• _Problem to solve_: Please reproduce only the items starting at the line containing "Task: Open Dashboards from the sidebar" and ending at the line containing "Action: coord(25,154)", substituting "Reports" for "Dashboards" and leaving everything else unchanged.

• _Material for the task_:
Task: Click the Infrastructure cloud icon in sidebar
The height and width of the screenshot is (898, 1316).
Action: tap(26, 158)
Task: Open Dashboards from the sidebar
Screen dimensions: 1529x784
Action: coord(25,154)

...

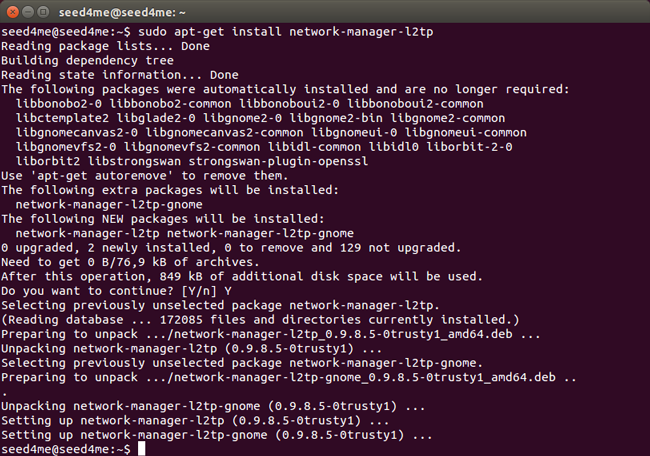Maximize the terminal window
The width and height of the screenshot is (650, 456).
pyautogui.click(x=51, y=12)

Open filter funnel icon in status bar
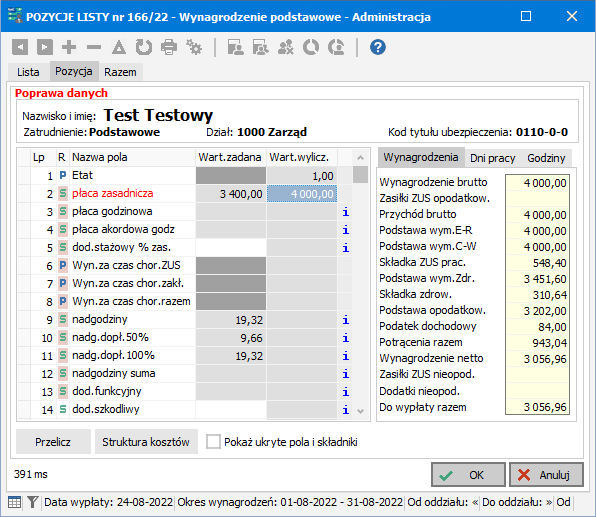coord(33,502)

• _Correct result_:
Task: Open Reports from the sidebar
Screen dimensions: 1529x784
Action: coord(25,154)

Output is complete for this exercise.